Induction of labour

What is induction of labour?

Sometimes a choice is made to start or induce labour before it occurs naturally. This is known as ‘induction of labour’. It is a way of starting your labour artificially. Induction of labour is carried out in about one in five pregnancies.

Why might I need induction of labour?

It will be suggested to you if your doctor/midwife believes that there is a risk to you or your baby if the pregnancy continues. The most common reason for induction of labour is if your pregnancy goes seven days over your due date. While it is normal for pregnancy to continue for one week after the due date, after this time the risk in continuing the pregnancy slightly increases.

Other reasons for induction of labour include:Baby

  • Your baby is small or not growing properly
  • You have raised blood pressure
  • Several significant vaginal bleeds in pregnancy
  • You have diabetes
  • Waters breaking for more than 24 hours, after you are 37 weeks pregnant
  • If you have been found to have Group B Strep in this pregnancy, and your waters have broken and you are at least 37 weeks pregnant
If there are any concerns a doctor will discuss these with you. Induction should only be performed if there are any concerns for you or your baby.

Where and when will I be admitted?

If you are low dependency you will be admitted to ward 19

If you are high dependency you will be admitted to the induction of labour suite on central delivery suite

Depending upon your individual circumstances you will be admitted approx 8am or 4pm.
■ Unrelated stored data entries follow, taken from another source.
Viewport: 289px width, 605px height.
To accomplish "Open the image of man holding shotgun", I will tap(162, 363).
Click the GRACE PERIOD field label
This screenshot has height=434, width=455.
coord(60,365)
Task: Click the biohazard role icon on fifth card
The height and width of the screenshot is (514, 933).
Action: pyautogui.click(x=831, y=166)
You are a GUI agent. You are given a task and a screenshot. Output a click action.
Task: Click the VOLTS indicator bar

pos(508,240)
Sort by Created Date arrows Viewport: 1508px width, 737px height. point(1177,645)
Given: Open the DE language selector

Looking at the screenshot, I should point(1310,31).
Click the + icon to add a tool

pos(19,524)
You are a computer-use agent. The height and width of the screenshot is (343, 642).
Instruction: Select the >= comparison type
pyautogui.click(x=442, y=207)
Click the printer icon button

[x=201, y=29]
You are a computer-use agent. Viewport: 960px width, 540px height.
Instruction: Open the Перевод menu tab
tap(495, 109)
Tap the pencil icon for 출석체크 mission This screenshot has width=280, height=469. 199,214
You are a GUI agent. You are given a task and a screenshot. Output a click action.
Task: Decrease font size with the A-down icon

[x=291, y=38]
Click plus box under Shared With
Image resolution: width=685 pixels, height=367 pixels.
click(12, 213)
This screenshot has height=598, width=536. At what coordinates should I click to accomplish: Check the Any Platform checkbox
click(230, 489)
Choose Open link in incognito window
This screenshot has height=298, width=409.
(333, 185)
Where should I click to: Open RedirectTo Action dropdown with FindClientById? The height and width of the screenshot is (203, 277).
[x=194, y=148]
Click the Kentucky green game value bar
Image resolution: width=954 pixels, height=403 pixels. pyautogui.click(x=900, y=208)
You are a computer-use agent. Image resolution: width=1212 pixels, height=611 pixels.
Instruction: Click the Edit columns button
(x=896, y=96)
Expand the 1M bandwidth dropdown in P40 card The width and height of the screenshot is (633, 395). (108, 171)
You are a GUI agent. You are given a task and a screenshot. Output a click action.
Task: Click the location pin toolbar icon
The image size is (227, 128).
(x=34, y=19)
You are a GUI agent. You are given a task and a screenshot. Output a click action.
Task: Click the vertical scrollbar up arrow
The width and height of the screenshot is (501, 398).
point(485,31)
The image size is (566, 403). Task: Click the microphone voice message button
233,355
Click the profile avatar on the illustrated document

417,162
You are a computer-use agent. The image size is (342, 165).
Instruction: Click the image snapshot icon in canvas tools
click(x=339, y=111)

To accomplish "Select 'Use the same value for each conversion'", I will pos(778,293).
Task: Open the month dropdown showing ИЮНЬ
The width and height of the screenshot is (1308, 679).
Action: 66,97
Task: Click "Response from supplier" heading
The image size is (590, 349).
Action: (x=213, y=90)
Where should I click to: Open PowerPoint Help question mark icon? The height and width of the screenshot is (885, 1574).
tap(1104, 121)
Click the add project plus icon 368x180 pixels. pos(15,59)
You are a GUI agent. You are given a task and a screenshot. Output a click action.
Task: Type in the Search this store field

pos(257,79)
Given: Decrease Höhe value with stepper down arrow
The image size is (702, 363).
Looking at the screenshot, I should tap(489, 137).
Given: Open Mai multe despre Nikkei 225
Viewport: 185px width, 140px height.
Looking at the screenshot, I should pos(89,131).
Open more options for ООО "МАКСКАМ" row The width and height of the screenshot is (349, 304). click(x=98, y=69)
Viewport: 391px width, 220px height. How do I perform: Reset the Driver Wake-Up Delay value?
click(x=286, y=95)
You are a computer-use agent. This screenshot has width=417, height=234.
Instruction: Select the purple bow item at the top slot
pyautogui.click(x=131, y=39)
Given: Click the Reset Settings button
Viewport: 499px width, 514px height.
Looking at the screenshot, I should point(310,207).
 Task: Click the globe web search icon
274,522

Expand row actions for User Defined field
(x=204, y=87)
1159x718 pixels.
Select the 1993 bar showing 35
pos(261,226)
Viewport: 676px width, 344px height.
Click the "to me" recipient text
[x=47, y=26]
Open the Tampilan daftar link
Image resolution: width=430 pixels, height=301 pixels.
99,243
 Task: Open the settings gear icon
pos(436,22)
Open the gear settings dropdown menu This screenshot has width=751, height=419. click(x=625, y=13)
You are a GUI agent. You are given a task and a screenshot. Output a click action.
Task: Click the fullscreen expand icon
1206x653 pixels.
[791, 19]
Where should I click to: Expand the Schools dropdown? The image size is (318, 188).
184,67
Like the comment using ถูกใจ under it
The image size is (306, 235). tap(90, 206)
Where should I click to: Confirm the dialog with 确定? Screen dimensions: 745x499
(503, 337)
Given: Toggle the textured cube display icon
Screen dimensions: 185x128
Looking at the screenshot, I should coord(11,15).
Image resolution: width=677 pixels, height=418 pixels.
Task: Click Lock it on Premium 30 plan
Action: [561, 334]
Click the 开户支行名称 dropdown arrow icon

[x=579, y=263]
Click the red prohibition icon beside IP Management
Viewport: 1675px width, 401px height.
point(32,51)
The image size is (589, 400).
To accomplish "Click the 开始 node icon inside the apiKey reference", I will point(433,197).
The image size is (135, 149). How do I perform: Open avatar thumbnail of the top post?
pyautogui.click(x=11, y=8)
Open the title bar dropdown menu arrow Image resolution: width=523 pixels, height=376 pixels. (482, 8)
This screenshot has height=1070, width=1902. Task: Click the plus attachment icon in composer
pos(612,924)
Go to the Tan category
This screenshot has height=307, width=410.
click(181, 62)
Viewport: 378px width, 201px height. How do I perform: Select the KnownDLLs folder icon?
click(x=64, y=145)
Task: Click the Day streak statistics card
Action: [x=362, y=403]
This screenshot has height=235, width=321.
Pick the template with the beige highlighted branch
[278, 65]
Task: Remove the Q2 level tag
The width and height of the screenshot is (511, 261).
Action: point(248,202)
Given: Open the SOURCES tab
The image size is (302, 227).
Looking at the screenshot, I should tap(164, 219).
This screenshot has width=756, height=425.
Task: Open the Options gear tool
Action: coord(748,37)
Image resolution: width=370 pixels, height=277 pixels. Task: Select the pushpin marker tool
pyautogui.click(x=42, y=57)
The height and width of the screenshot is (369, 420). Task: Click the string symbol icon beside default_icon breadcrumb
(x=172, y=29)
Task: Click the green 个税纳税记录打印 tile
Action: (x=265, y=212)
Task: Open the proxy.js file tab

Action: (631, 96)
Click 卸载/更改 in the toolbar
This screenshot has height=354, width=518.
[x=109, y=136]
As part of your admission you will be guided onto the suite and an antenatal examination performed.

How is labour induced?

An induction is an attempt to start your labour artificially, and this may take a couple of days. It is only done when you are in hospital, so that we are able to monitor both you and your baby.

There are several ways in which your labour can be induced and these are as follows:

  • Prostin vaginal tabletsInduction of labour
  • Breaking the waters (artificial rupture of membranes – ARM)
  • Syntocinon drip
  • Or a combination of all three.

A more in depth explanation of the process will take place when you are admitted or your community midwife or consultant will be able to answer any questions you may have.